_Bloco de texto_.
═══
DINHEIRO – Na prática, vamos ter acesso a muito mais dados e informações do que temos atualmente?
VÂNIA – Essa lei será uma revolução na administração pública. É uma nova lógica. É extremamente reduzida a lista de hipóteses para justificar a classificação de um documento como secreto: defesa, planos estratégicos das Forças Armadas, relações diplomáticas, estabilidade econômico-financeira. É um rol muito enxuto. Além disso, qualquer cidadão pode solicitar a informação sem ter de apresentar nenhuma justificativa para o pedido.
DINHEIRO – Na área econômica, vamos ter acesso a muitos documentos ou a lei permite classificar todo o processo decisório como secreto?
VÂNIA – Estou muito otimista no sentido de que, de fato, vamos conseguir inverter essa lógica. Fizemos um trabalho intenso de sensibilização dos ministérios, para cumprir a lei. E a lei diz expressamente que, uma vez finalizado o processo de tomada de decisão, é preciso abrir todo o processo.
DINHEIRO – Qual a importância da lei para o efetivo combate à corrupção?
VÂNIA – Para o combate e, especialmente, a prevenção à corrupção, ela é indispensável. Sem transparência, você não consegue garantir essa vigilância da sociedade nem a própria inibição do gestor corrupto. A transparência é o melhor antídoto. Mas a lei é muito mais do que isso, ela tem uma grande importância para a economia. Reduz muito a assimetria entre os agentes econômicos. Ou seja: independentemente do porte, todas as empresas terão acesso, em igualdade de condições, às informações de governo. Nos Estados Unidos, as empresas são as maiores usuárias da lei de acesso à informação. No México, as companhias são o segundo grupo, depois dos cidadãos.
DINHEIRO – E que tipo de pesquisa tem sido solicitado nesses países?
VÂNIA – Informações sobre políticas econômicas, agências reguladoras, etc. Por exemplo: o que a agência reguladora está fazendo em relação às suas concorrentes, se está punindo. Gera uma competição benéfica. Quando você garante que todos os agentes econômicos tenham a mesma informação, reduz a atuação dos lobistas. O que eles fazem é justamente vender informação. Já recebi a visita do pessoal da Confederação Nacional da Indústria (CNI) dizendo que pretende usar bastante a lei para saber os fundamentos de determinada política econômica.
DINHEIRO – Muitos gestores públicos  devem estar preocupados, porque eles serão mais vigiados...
VÂNIA – Muitos ainda nem sabem que a lei existe, principalmente nos municípios. A lei vale para todos os órgãos públicos, de todas as instâncias. Mas acho que com o tempo as pessoas vão perceber que a lei, além da transparência, contribui para a melhoria da própria gestão pública. Ela exige que a administração invista muito na gestão da informação. Se o órgão não tiver hoje um processo de registro e arquivamento da informação, não será capaz de atender à lei. E nós, infelizmente, não temos tradição de fazer agenda, ata de reunião ou estudos para embasar as decisões tomadas pelo poder público.
DINHEIRO – A documentação será algo obrigatório nas reuniões do governo a partir de agora?
═══
_Material apresentado_.
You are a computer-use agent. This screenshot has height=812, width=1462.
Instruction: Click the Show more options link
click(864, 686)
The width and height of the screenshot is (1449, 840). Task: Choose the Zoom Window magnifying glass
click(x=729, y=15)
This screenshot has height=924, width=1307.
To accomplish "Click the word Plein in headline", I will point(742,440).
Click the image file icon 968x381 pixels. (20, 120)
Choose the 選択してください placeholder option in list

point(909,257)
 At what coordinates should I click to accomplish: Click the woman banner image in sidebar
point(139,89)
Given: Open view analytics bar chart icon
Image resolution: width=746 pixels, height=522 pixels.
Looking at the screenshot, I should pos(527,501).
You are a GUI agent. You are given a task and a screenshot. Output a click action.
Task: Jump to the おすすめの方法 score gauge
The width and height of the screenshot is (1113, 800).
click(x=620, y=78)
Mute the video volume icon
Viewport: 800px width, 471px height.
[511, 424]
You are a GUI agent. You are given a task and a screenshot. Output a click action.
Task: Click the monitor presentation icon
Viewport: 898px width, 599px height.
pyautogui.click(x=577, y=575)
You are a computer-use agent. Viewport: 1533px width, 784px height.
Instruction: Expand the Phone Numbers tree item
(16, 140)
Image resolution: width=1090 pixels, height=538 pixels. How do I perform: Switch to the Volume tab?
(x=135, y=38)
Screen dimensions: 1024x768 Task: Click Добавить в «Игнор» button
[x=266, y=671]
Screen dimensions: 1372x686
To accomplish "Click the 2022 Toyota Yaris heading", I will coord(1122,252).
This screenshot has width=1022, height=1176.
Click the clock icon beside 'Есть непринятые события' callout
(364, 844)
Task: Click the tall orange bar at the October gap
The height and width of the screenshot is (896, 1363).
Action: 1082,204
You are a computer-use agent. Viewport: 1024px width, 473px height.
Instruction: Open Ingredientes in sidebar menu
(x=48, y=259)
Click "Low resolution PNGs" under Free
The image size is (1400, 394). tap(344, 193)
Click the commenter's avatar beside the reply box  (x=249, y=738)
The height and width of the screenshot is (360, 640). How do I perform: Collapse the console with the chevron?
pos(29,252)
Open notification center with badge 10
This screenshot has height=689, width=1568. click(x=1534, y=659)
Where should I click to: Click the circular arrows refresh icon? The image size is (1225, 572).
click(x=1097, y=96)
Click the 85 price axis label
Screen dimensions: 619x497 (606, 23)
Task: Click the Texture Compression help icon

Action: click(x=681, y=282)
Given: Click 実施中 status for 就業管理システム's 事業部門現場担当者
═══
_Objetivo da tarefa_. Por favor, verta para o inglês esta frase da entrevista sobre a lei de acesso à informação: "Nos Estados Unidos, as empresas são as maiores usuárias da lei de acesso à informação."

_Resposta do exercício_. In the United States, companies are the biggest users of the access to information law.